Im Interview: Salewa Markenbotschafterin & Speedhikerin Verena Helminger

6 Minuten Lesezeit
Berginfluencerin Verena Helminger hat das Speed Hiking für sich als Leidenschaft entdeckt und ist als Markenbotschafterin für Salewa immer auf der Suche nach neuen Gipfeln. Aber wie hat sie Speed Hiking als Hobby für sich entdeckt? Welche Voraussetzungen sind gefragt und was sind die mentalen Benefits daraus? Wir haben Verena für Dich interviewt und sie mit Fragen gelöchert. Viel Spaß beim Lesen!

Speed Hiking: Was ist das und wie kamst du dazu?

Bergzeit: Was ist für Dich der entscheidende Unterschied zwischen Wandern und Speed Hiking?

Verena Helminger

Salewa

Im Gegensatz zum klassischen Wandern spielt beim Speed Hiking die Geschwindigkeit, also das schnelle Gehen, den wichtigten Unterschied aus.

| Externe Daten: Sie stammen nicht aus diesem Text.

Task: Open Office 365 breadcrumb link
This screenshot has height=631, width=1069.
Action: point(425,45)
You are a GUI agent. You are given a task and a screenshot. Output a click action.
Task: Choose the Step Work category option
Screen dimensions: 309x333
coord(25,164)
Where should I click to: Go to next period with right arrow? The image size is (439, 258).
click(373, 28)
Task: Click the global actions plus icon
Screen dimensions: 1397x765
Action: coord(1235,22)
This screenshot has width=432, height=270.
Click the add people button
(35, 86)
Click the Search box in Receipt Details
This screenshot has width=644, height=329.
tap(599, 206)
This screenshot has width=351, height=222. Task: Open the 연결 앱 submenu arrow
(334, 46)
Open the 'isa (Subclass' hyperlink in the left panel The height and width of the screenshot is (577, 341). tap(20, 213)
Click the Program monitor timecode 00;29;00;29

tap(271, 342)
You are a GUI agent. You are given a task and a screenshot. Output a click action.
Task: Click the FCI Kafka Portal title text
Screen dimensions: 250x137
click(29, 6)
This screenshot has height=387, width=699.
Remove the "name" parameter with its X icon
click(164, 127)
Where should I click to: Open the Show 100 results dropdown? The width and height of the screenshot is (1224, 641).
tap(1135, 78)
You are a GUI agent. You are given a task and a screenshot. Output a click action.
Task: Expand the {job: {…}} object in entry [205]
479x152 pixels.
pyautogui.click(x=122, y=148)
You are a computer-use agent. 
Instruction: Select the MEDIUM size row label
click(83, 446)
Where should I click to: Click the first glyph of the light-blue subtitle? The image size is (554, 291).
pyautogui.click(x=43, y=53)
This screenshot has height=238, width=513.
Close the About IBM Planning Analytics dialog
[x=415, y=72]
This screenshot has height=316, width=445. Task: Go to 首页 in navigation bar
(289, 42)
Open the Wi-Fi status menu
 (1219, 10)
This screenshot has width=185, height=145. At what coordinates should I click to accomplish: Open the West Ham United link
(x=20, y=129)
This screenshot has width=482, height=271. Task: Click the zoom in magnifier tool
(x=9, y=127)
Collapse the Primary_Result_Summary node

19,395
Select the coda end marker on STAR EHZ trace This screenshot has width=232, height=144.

Verena Helminger: Die Geschwindigkeit und der athletische Charakter machen den Unterschied. Das schnellere Gehen, welches das Speed Hiking ausmacht. Wenn ich wandern gehe, dann liegt für mich persönlich der Fokus auf dem geselligen Miteinander. Beim Wandern führe ich Gespräche, es werden Pausen gemacht, die Jausen am Berg sind ausgedehnter. Es ist dann mehr ein Spazierengehen, um das komplette Umfeld zu genießen.

Beim Wandern plane ich von Beginn an mehr Zeit ein. Wandern findet in meinem beruflichen Alltag daher auch keinen Platz. Eine Speed Hiking Tour hingegen kann ich im Sommer zwei bis dreimal Mal pro Woche einbauen. Das sind dann Trainingseinheiten, bei denen Trainingsumfang und -intensität eine Rolle spielen: wie viele Höhen- und Kilometer schaffe ich in welcher Zeit? Beim Wandern steht das gar nicht im Vordergrund für mich.

Dann lassen sich die beiden Disziplinen klar voneinander abgrenzen?

Ja, absolut. Wenn auch der Übergang fließend ist. Ich war immer viel beim Wandern – bevorzugt mit Freunden, aber auch allein. Mit der Zeit kam der Wunsch von innen heraus, schneller zu gehen, weiter und höher zu laufen. Und das in kürzerer Zeit. Durch das viele Berggehen waren die Energie und die Kondition bei mir da. Der Gedanke, schneller gehen zu wollen, drängte sich förmlich auf.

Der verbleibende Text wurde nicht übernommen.